◆ TAREFA ◆
Segundo o trecho sobre a soja orgânica em Três de Maio, quantos hectares de soja orgânica Antenor Desconsi plantou no segundo ano?

◆ TRECHO PARA LEITURA ◆

^^^^

Ainda incipiente no Brasil, o mercado de alimentos orgânicos está em franca expansão na Europa. Em 1999, o presidente da Cotrimaio viajou para a França e a Inglaterra. “Na Inglaterra, tivemos acesso a uma pesquisa realizada por grandes supermercados, indicando que 20% dos ingleses queriam consumir alimentos acima de qualquer suspeita, mas apenas 3% tinham acesso a eles”, relata Wünsch. O passo seguinte foi garantir a certificação da soja de Três de Maio através da Ecocert – empresa de origem francesa presente em 70 países. A certificadora controla a qualidade do produto do plantio à industrialização. “Além de proibir o uso de pesticidas e adubos químicos, vasculhamos a origem genética das sementes, com testes de DNA nas folhas da planta, e verificamos até se as máquinas usadas para lavrar a terra não estão contaminadas por venenos de outras lavouras”, diz João Augusto de Oliveira, secretário-executivo da Ecocert Brasil.

Antenor Desconsi, 53 anos, dono de uma propriedade de 13 hectares em Três de Maio, há dois anos adotou a agricultura orgânica. “Mudei por uma questão de consciência”, afirma. O conselho, para entrar no novo filão, ele recebeu em casa, de um dos quatro filhos – Cristiano, 22 anos, formado em Agroecologia, em Braga, a 50 km de Três de Maio. No primeiro ano, Desconsi plantou um hectare de soja orgânica. No segundo, ampliou para cinco hectares. O entusiasmo foi tanto que decidiu desenvolver a produção de leite orgânico. “As minhas vaquinhas são todas tratadas à homeopatia”, esclarece. O produtor esfrega os dedos pensando na lucratividade que terá ao exportar a soja orgânica no próximo ano. “Em relação à soja convencional, vou faturar o dobro e mais um pouquinho”, prevê. O agrônomo Onairo Freitas Sanches, gerente da Cotrimaio, é mais cauteloso. “O preço varia conforme as oscilações do mercado internacional. Este ano, a saca de 60 quilos da soja orgânica para consumo humano chegou a valer US$ 20, o dobro do produto convencional. Para 2002, é de se esperar uma diferença de preço menor, de 40% a 50%.”

^^^^

◆ DADOS FORNECIDOS ◆
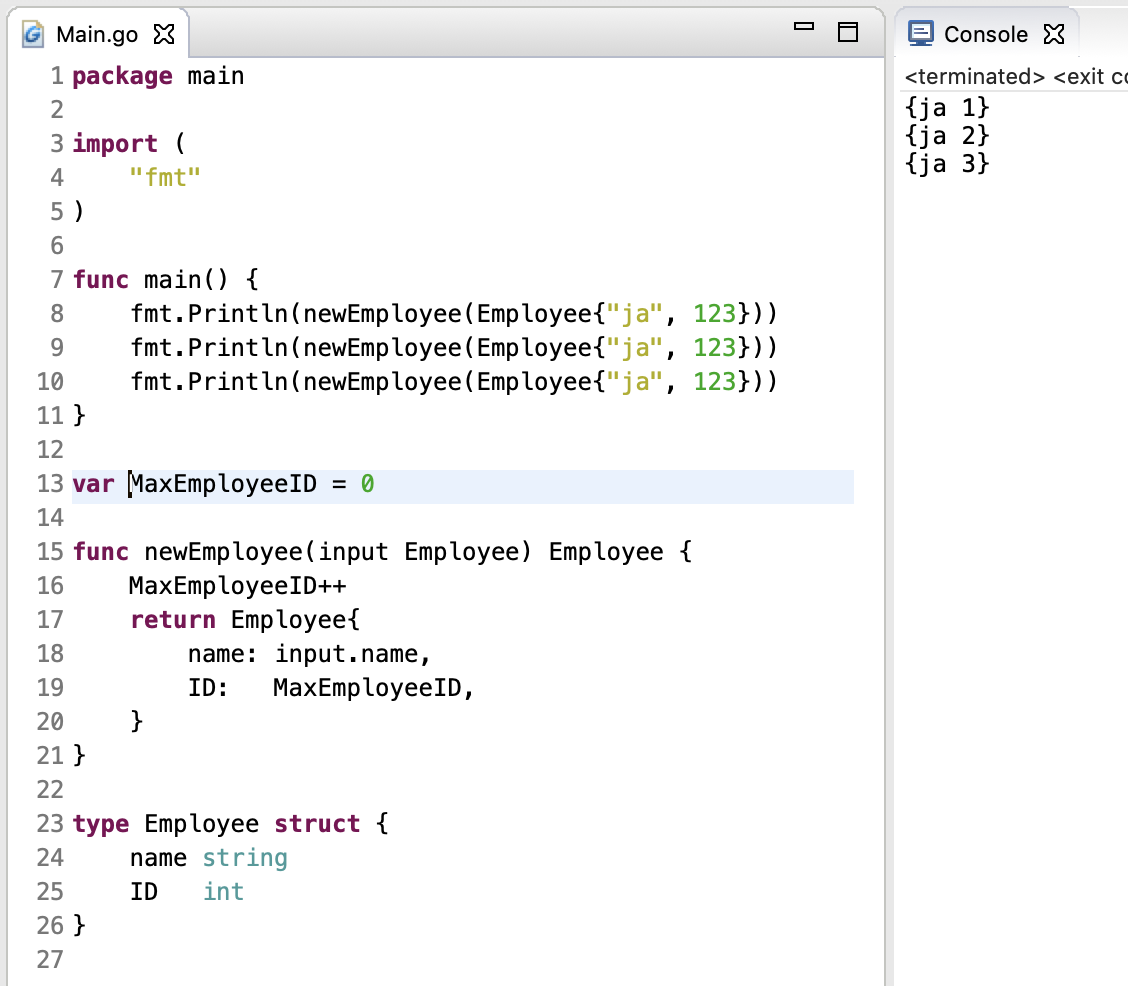
Task: Click the Go file icon on Main.go tab
Action: pos(34,35)
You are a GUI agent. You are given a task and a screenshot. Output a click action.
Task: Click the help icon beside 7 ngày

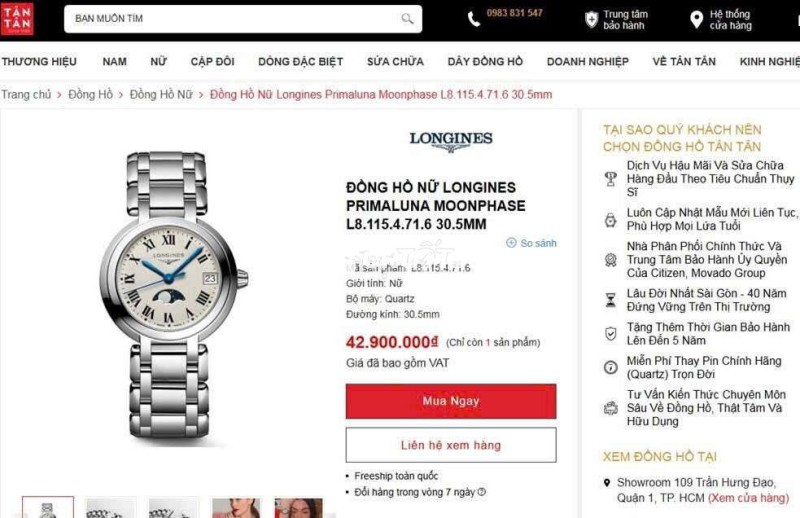coord(482,492)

^^^^

◆ SUA RESPOSTA ◆
Cinco hectares.